### [Exercise prompt]
Return every line below in which "Anhänger" appears.

········

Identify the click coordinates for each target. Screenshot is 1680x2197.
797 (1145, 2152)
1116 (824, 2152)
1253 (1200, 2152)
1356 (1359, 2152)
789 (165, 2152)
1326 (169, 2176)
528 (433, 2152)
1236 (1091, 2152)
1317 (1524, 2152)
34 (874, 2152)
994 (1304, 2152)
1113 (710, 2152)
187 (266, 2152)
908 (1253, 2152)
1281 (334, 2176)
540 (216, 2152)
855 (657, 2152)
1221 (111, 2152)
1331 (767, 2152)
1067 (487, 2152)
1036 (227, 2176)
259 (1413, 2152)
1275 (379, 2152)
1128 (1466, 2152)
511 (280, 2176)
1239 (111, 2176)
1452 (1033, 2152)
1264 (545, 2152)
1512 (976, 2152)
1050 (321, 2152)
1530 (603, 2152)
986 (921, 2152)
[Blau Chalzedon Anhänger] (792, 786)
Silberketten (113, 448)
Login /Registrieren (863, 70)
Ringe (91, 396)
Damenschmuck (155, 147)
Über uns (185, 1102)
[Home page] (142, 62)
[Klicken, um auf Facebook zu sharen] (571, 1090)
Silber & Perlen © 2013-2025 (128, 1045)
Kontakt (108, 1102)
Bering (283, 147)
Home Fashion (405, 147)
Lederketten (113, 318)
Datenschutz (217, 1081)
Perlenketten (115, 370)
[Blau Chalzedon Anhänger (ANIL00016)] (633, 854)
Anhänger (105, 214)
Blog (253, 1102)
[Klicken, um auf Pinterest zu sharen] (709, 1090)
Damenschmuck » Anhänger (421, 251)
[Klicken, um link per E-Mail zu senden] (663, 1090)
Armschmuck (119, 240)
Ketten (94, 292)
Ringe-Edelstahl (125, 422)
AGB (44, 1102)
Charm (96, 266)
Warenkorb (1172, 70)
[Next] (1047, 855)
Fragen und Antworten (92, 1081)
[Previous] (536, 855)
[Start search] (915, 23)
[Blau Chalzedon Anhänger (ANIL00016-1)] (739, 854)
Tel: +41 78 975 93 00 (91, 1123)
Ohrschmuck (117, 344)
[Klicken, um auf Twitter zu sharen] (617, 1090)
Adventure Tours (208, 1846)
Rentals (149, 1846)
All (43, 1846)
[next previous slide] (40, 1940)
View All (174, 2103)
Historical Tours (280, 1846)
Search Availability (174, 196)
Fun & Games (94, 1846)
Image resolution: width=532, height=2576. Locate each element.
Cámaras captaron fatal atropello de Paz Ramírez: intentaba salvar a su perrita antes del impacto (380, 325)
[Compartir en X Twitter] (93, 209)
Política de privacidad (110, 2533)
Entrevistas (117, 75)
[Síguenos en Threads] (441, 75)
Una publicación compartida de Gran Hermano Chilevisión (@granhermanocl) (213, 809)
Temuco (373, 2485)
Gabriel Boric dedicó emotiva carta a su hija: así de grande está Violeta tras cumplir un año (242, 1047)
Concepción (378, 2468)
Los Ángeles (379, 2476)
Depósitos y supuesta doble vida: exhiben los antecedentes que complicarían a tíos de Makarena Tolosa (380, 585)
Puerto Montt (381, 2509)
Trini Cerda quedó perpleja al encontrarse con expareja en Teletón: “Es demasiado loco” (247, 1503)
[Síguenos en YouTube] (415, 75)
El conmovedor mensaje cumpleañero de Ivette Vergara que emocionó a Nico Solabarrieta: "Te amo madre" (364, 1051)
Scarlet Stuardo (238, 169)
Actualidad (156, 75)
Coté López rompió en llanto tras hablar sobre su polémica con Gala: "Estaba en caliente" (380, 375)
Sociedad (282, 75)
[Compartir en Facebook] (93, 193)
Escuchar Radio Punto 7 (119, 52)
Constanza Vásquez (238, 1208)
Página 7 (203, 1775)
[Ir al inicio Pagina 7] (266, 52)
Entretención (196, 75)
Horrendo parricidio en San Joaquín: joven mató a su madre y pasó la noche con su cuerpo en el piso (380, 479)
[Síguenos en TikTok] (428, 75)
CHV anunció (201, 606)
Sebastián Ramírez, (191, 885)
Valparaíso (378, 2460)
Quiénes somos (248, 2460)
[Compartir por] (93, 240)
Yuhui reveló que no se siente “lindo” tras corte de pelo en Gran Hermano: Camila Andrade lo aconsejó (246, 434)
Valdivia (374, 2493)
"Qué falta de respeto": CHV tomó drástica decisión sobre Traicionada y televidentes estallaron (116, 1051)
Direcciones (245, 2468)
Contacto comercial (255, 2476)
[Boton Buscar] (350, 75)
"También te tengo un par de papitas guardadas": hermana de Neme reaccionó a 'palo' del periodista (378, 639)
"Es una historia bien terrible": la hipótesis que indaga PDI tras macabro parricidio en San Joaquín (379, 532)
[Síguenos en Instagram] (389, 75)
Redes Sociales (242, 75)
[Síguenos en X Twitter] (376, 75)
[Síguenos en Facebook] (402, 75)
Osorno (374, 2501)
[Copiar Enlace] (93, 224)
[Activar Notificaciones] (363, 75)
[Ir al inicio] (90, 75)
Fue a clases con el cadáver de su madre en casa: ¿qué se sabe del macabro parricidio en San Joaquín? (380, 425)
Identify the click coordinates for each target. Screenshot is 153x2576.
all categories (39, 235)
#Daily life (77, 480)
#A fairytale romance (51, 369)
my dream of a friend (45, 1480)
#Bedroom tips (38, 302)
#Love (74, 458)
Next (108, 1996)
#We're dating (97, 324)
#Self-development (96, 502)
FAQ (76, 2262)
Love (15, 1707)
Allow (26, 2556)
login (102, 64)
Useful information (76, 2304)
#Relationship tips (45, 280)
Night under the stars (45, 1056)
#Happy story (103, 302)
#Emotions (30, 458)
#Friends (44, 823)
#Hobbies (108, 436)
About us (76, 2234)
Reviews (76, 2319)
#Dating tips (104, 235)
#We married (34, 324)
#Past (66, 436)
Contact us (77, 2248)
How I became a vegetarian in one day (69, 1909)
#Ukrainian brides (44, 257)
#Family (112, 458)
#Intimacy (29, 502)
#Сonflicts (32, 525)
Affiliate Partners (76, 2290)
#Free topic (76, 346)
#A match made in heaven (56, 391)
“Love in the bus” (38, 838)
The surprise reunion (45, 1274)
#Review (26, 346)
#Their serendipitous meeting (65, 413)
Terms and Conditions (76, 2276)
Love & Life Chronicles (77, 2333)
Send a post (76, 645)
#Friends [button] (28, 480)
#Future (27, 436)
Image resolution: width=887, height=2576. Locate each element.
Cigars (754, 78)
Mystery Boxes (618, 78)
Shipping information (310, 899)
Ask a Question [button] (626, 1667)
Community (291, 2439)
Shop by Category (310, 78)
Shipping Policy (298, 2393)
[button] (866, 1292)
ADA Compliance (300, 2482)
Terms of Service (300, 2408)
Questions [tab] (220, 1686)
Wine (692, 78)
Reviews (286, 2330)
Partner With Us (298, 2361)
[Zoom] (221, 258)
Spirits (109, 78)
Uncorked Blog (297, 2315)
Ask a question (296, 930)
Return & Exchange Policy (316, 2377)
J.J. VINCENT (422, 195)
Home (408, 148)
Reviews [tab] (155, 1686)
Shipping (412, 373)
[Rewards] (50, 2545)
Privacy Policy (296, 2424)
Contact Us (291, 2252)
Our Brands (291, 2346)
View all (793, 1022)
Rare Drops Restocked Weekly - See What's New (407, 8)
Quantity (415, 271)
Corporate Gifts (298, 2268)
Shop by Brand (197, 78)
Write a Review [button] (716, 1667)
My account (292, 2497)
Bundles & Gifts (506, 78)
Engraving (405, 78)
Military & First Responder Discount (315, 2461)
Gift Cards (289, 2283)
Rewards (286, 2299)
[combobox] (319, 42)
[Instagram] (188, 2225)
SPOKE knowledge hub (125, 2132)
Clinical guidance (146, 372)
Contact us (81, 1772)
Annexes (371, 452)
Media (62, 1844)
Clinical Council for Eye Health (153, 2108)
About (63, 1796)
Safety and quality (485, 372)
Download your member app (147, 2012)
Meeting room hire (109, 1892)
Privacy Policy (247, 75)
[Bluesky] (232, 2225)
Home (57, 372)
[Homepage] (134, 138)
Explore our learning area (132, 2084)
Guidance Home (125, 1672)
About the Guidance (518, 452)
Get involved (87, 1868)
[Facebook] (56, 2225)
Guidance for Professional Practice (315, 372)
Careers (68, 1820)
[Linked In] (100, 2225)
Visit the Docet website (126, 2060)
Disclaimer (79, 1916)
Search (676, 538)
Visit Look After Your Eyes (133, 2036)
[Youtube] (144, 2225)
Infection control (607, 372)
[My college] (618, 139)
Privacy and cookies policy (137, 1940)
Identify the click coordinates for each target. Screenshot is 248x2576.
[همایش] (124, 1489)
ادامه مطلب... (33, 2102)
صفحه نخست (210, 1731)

········

### [Result]
[Blau Chalzedon Anhänger] (792, 786)
[Blau Chalzedon Anhänger (ANIL00016)] (633, 854)
Anhänger (105, 214)
Damenschmuck » Anhänger (421, 251)
[Blau Chalzedon Anhänger (ANIL00016-1)] (739, 854)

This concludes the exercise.